Here’s some of the charts that appeared on Bloomberg this week, offering a pictorial insight into the latest developments in the global economy.
The government’s first reading on fourth-quarter growth showed gross domestic product minus the volatile inventory and trade components, a key indicator of consumer and business demand, posted one of the weakest readings since the end of 2015.
Spring is arriving early for the housing market. After recent data showed stronger fourth-quarter sales and construction, the Mortgage Bankers Association’s index of loan applications for home purchase climbed to the highest level since early 2009.
The euro-area economy barely grew at the end of 2019 as unexpected contractions in France and Italy dealt the bloc its weakest quarter in almost seven years.
On the eve of Britain’s departure from the European Union, the Bank of England delivered a downbeat assessment of the medium-term outlook, with U.K. economic growth predicted to be less than 1% this year -- the worst performance in a decade.
The first official indicator of the Chinese economy in 2020 signaled the nation’s factories were struggling even before the country shut down for the Lunar New Year holidays and the coronavirus outbreak worsened.
Abandoned Indian developments tell the story of an economy in distress, a banking system in pain and consumers too worried about job cuts and rising costs to spend.
Russian inflation is on another extended slide below the central bank’s 4% goal, yet changing that target -- as some have suggested -- would be harmful, according Bloomberg Economics.
Most Arab republics have witnessed popular protests since 2011 and these resulted in the government falling in four countries last year.
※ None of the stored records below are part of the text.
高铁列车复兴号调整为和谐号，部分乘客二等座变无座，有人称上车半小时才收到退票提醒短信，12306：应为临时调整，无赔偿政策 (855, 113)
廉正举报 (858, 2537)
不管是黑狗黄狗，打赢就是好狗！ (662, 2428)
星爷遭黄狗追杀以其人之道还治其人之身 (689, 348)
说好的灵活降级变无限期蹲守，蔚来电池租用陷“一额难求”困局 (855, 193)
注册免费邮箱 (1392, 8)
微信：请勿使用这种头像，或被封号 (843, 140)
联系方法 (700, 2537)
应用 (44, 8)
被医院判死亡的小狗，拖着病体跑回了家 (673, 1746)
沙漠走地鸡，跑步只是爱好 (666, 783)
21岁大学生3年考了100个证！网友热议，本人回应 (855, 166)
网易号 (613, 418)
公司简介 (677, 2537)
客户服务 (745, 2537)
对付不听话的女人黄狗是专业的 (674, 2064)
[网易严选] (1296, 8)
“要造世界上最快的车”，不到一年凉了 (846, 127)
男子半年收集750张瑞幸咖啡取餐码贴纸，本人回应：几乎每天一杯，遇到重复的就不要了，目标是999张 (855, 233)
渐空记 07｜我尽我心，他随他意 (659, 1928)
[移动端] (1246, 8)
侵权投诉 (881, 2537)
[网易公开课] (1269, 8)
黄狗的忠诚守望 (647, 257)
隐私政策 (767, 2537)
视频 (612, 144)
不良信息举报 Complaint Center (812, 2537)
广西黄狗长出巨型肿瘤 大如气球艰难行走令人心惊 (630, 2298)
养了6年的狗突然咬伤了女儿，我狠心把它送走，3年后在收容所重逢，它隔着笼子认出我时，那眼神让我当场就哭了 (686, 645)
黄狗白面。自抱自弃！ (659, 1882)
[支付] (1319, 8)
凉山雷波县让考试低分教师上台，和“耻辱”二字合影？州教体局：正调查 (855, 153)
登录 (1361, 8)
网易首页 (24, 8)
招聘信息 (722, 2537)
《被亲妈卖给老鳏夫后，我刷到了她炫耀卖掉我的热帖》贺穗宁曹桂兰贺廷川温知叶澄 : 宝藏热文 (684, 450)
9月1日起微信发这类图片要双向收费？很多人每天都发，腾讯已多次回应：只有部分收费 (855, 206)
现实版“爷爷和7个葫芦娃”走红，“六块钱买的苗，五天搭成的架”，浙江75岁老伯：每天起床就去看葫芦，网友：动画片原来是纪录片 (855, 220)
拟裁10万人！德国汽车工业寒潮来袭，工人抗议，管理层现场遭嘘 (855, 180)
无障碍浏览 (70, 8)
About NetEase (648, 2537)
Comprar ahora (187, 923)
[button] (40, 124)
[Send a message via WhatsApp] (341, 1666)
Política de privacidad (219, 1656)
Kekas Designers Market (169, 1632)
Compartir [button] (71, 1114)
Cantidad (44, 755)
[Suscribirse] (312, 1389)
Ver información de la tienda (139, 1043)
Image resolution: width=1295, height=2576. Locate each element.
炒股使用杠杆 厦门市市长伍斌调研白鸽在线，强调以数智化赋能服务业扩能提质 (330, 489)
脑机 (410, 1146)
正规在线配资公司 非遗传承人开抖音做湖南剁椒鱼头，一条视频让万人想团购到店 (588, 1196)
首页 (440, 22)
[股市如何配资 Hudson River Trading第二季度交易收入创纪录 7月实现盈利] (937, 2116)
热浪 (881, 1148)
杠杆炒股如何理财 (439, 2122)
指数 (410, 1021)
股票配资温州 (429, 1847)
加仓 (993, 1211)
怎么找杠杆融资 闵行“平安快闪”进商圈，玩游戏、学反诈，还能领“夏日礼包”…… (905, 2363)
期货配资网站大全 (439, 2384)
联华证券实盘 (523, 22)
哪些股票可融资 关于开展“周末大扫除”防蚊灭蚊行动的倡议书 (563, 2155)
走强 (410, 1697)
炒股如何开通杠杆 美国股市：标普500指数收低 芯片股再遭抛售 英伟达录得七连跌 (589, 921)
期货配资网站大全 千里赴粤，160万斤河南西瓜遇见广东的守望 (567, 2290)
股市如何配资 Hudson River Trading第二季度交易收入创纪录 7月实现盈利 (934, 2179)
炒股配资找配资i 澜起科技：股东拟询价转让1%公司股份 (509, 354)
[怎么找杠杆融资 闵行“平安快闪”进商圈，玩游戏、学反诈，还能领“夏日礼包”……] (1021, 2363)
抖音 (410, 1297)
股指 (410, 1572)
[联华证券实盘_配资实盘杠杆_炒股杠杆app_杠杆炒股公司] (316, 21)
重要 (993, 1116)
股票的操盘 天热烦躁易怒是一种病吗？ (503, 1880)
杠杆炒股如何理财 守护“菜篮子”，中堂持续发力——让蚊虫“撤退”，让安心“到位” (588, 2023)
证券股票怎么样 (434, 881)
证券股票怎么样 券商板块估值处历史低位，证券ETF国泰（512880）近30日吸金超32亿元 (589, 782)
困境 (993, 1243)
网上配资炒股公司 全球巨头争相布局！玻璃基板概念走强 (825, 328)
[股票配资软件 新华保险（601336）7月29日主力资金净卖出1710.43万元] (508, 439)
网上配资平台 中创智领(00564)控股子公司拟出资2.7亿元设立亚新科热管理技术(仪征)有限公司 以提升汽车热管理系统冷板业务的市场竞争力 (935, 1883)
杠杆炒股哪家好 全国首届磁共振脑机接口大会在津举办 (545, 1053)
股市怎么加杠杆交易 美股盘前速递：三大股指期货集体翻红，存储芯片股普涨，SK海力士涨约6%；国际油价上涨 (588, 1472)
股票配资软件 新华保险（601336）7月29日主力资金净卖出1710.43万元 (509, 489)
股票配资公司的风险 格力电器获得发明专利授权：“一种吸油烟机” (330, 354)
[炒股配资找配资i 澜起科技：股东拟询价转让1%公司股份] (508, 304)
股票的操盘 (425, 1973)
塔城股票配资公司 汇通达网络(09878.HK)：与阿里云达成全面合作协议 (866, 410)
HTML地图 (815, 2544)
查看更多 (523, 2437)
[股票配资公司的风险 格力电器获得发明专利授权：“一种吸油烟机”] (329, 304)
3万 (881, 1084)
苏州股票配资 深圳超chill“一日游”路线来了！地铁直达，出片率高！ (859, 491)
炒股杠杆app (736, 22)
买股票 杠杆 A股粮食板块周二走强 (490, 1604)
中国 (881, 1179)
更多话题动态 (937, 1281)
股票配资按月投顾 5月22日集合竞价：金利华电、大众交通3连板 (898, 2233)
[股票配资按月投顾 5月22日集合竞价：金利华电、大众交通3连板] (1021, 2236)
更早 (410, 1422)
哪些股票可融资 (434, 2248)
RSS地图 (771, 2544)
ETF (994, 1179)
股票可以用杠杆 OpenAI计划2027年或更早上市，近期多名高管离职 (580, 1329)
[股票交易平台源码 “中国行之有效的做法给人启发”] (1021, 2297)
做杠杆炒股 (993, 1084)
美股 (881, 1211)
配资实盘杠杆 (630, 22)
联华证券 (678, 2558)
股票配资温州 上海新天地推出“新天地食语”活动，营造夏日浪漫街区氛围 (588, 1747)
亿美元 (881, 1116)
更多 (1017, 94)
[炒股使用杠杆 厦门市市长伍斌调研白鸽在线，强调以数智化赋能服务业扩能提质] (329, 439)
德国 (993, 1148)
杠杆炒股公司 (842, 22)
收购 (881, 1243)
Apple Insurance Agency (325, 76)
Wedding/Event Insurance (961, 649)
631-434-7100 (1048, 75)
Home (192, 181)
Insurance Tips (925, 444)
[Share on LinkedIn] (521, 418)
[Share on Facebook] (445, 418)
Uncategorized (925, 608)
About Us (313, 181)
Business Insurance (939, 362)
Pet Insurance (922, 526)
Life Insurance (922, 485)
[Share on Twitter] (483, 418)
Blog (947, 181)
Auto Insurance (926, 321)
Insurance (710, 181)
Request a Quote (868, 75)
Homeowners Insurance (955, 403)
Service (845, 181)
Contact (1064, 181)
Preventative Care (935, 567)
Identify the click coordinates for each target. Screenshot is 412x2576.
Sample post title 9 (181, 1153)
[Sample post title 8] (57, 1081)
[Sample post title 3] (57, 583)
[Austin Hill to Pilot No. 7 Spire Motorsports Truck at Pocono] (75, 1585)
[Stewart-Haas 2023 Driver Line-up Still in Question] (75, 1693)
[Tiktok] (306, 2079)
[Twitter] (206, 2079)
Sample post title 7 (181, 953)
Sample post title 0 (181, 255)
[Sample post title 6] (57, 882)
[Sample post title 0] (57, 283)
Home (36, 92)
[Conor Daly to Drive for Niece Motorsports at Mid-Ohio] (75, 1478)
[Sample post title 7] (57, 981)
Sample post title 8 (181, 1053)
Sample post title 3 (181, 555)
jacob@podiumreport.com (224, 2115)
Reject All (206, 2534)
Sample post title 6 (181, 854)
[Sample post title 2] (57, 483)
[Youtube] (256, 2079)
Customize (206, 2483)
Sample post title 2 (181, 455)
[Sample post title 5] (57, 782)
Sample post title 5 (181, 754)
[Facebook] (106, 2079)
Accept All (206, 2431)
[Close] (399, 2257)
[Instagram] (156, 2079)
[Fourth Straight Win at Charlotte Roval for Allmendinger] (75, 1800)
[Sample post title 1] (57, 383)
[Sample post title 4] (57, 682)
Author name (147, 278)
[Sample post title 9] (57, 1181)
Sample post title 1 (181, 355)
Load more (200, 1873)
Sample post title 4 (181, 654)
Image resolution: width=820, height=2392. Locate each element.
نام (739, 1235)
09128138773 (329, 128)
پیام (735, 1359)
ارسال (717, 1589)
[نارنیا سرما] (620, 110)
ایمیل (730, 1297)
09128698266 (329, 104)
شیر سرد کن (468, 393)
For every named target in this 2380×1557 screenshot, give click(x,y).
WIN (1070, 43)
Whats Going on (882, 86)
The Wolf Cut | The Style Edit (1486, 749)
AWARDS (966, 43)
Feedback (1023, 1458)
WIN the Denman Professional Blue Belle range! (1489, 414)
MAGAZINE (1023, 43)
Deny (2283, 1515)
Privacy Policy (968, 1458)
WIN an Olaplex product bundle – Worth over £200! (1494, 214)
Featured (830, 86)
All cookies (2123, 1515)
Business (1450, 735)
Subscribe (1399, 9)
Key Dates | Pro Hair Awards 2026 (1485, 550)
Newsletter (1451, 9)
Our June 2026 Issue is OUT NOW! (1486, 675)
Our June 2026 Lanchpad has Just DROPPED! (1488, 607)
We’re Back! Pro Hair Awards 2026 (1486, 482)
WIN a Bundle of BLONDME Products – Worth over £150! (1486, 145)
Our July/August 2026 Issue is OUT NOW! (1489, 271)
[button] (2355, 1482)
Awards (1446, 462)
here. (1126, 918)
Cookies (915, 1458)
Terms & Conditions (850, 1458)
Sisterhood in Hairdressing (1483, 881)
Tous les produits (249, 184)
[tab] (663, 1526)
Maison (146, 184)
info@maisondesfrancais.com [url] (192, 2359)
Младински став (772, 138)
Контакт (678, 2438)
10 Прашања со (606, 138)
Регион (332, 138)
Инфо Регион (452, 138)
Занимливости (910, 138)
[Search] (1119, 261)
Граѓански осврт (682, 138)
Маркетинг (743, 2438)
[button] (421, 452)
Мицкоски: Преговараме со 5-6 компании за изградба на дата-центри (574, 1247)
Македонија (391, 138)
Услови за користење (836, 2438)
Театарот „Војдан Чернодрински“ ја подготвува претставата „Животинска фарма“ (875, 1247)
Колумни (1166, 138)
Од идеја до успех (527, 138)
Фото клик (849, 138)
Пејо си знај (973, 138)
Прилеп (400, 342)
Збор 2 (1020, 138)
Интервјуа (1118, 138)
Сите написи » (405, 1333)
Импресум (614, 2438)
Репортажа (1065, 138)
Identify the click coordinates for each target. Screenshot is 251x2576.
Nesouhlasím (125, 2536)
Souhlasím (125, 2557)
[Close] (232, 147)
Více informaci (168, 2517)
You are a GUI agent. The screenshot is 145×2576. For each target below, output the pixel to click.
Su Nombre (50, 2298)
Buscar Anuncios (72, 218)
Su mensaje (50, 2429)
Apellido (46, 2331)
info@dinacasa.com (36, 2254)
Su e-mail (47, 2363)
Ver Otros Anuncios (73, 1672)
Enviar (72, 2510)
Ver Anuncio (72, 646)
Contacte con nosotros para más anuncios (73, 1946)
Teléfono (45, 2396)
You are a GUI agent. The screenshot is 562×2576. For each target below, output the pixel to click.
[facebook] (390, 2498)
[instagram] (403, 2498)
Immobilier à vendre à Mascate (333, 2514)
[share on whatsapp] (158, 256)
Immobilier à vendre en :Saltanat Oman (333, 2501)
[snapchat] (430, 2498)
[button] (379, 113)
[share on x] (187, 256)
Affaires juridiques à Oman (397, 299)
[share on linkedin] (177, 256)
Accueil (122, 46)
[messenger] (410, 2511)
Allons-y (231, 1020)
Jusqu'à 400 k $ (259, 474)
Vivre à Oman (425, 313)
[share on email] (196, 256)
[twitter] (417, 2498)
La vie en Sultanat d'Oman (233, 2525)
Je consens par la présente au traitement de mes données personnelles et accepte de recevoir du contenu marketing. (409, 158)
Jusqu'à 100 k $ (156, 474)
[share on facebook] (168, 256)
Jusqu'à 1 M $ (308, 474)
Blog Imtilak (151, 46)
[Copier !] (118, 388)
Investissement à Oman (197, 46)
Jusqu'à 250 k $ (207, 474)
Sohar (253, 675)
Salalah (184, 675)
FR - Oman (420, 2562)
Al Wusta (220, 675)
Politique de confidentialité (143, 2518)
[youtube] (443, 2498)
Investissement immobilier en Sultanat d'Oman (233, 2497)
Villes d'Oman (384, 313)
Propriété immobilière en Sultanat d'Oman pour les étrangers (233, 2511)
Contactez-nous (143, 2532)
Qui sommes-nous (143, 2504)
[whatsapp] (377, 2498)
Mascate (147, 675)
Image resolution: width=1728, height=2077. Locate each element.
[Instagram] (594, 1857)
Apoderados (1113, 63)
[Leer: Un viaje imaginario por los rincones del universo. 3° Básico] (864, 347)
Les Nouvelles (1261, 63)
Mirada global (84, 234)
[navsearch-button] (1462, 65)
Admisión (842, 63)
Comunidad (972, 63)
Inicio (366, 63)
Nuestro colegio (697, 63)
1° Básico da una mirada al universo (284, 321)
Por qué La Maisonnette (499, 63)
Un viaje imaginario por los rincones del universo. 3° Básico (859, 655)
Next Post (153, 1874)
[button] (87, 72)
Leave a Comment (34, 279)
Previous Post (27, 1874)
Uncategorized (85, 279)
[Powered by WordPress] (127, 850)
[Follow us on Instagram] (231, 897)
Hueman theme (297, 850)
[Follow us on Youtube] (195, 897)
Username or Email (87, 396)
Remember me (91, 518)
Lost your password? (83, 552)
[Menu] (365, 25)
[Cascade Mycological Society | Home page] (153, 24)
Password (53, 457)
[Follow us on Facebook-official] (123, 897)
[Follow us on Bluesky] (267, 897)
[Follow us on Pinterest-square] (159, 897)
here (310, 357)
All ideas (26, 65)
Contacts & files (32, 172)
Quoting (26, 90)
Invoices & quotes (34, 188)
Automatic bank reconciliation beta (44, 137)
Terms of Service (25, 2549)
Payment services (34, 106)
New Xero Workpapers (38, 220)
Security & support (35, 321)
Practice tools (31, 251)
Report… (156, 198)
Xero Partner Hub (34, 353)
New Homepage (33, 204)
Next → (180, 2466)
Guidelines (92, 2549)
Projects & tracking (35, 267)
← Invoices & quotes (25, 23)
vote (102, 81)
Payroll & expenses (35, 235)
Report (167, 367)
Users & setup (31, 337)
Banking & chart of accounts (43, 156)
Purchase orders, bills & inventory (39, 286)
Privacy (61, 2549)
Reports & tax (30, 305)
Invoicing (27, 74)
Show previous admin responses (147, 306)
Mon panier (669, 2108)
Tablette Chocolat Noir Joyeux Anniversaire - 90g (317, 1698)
Will they lead to better states and stable economies? The odds for success are low, according to Bloomberg Economics.
China is the world’s largest exporter of intermediate manufactured products -- components destined for use in supply chains across the world. About 20% of global imports of those products came from China in 2015, according to Bloomberg Economics’ calculations based on OECD trade data. The longer the coronavirus curtails China’s industrial output, the bigger the risk of disruption to factories elsewhere.